> **WHAT THE TASK REQUIRES**: Copy out the lines starting with the one containing "Image resolution: width=104, height=997." and running through the one containing "LightStar (13, 463)", with no changes.

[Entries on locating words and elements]

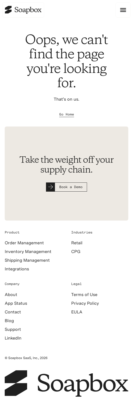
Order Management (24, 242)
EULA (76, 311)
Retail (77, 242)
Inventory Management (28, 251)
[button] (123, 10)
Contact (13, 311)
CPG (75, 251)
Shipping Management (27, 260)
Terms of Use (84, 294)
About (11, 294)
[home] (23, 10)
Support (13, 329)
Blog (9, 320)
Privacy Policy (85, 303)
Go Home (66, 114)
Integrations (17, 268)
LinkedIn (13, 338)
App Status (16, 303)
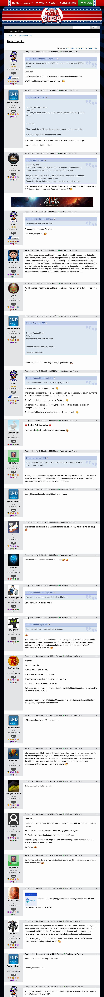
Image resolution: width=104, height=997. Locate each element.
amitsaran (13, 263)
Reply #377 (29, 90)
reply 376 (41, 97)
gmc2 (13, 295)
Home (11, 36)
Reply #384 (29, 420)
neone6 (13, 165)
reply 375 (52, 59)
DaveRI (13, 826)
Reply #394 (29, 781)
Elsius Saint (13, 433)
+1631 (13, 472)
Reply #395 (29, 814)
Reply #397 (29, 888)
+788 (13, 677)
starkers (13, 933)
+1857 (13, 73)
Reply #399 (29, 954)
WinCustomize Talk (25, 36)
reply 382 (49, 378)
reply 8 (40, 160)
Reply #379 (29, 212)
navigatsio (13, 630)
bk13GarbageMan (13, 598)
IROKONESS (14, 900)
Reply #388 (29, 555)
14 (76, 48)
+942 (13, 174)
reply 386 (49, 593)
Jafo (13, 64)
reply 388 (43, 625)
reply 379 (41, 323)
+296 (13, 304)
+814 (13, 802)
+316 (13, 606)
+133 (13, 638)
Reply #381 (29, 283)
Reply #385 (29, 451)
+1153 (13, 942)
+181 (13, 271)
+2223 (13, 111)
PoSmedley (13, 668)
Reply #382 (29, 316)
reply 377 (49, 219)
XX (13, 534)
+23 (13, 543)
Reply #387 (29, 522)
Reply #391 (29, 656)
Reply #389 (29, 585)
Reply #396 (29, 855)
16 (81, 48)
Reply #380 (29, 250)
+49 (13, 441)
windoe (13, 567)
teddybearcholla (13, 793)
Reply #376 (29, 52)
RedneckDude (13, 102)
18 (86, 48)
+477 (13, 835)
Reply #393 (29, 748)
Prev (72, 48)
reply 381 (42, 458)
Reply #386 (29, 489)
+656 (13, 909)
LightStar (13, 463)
...
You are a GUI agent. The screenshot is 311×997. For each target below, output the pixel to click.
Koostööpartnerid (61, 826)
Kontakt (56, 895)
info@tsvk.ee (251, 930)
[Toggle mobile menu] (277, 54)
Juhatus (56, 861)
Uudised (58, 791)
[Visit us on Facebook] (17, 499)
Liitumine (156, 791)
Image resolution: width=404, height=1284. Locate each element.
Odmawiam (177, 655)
==
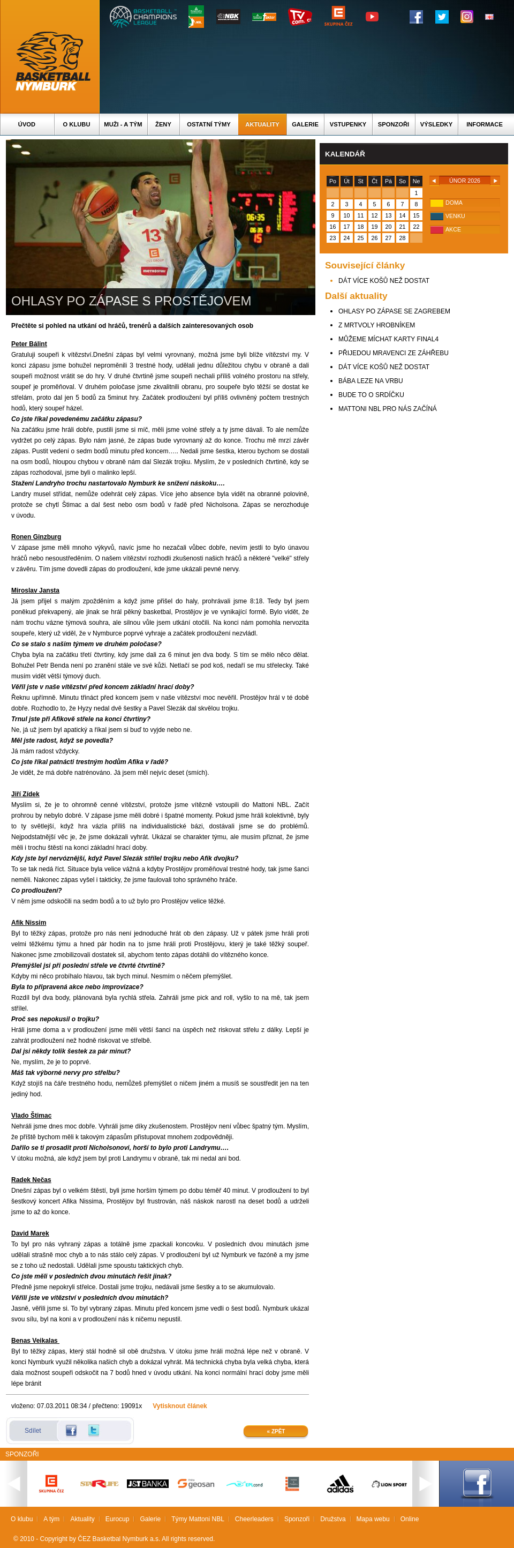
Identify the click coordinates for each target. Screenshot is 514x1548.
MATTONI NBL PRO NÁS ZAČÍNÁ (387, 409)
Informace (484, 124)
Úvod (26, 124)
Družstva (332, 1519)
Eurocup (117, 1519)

> **THE RESULT**:
Image resolution: width=104, height=997. Locate each element.
amitsaran (13, 263)
Reply #377 (29, 90)
reply 376 (41, 97)
gmc2 (13, 295)
Home (11, 36)
Reply #384 (29, 420)
neone6 (13, 165)
reply 375 (52, 59)
DaveRI (13, 826)
Reply #394 (29, 781)
Elsius Saint (13, 433)
+1631 (13, 472)
Reply #395 (29, 814)
Reply #397 (29, 888)
+788 (13, 677)
starkers (13, 933)
+1857 (13, 73)
Reply #399 (29, 954)
WinCustomize Talk (25, 36)
reply 382 (49, 378)
reply 8 (40, 160)
Reply #379 (29, 212)
navigatsio (13, 630)
bk13GarbageMan (13, 598)
IROKONESS (14, 900)
Reply #388 (29, 555)
14 (76, 48)
+942 (13, 174)
reply 386 (49, 593)
Jafo (13, 64)
reply 388 (43, 625)
reply 379 (41, 323)
+296 (13, 304)
+814 (13, 802)
+316 (13, 606)
+133 (13, 638)
Reply #381 (29, 283)
Reply #385 (29, 451)
+1153 (13, 942)
+181 (13, 271)
+2223 (13, 111)
PoSmedley (13, 668)
Reply #382 (29, 316)
reply 377 (49, 219)
XX (13, 534)
+23 (13, 543)
Reply #387 (29, 522)
Reply #391 (29, 656)
Reply #389 (29, 585)
Reply #396 (29, 855)
16 (81, 48)
Reply #380 (29, 250)
+49 (13, 441)
windoe (13, 567)
teddybearcholla (13, 793)
Reply #376 (29, 52)
RedneckDude (13, 102)
18 (86, 48)
+477 (13, 835)
Reply #393 (29, 748)
Prev (72, 48)
reply 381 (42, 458)
Reply #386 (29, 489)
+656 (13, 909)
LightStar (13, 463)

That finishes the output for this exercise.